By Max Clarke

Up to 400,000 workers can be shed from Britain’s public sector by not replacing just 11% of new applicants, a leading think tank has said.

The high staff turnover in the sector means that heavy cuts can be implemented without redundancies in a ‘manageable’ way. Quality of service does not depend on numbers of public servants, the centre-right Reform think tank argue in their latest report entitled Reformers and wreckers.

Currently public servants account for some £200 billion of the near £700 billion total public spend. In order to achieve fiscal stability in the UK economy, drastic reform is necessary. By reducing the size of the sector, and by implementing a ban on salaries above the Prime Minister’s.
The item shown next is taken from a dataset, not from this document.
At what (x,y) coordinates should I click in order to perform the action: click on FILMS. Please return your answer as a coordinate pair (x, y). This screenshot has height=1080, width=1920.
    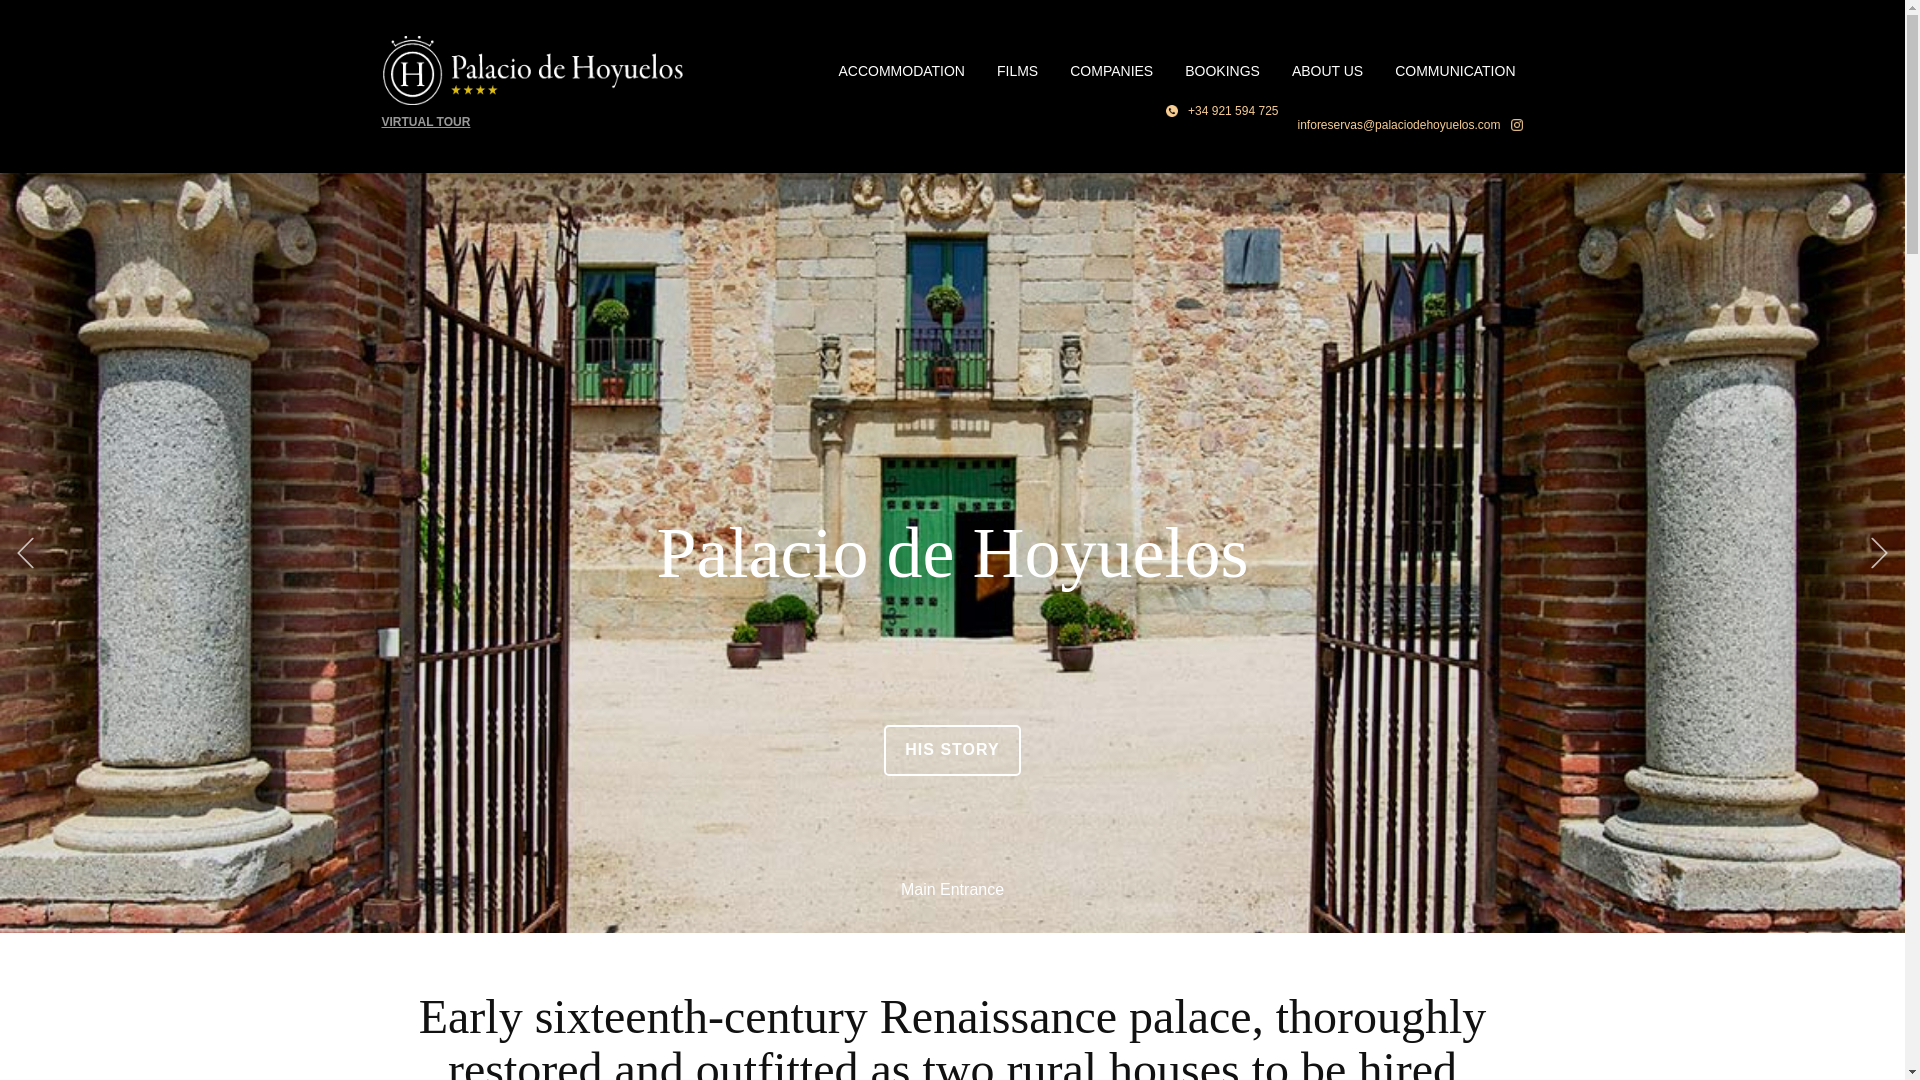
    Looking at the image, I should click on (1018, 70).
The think tank’s proposals have, however, been met with a vitriolic response from trades unions, who have deemed them an attack on society for the benefit of the wealthy.

”The continuing crude attack on public sector pensions is part of this chorus,” said the assistant general secretary of the UK’s leading union, Unite, Gail Cartmail. “Such attacks will hit the retirement incomes of much valued public servants, such as health visitors, teachers, and paramedics.

”Britain and its citizens have gained enormously from the benefits of the public sector over the last 65 years, where the ethos of service for all has transcended the profit motive of a few. This ethos is being seriously eroded by the government.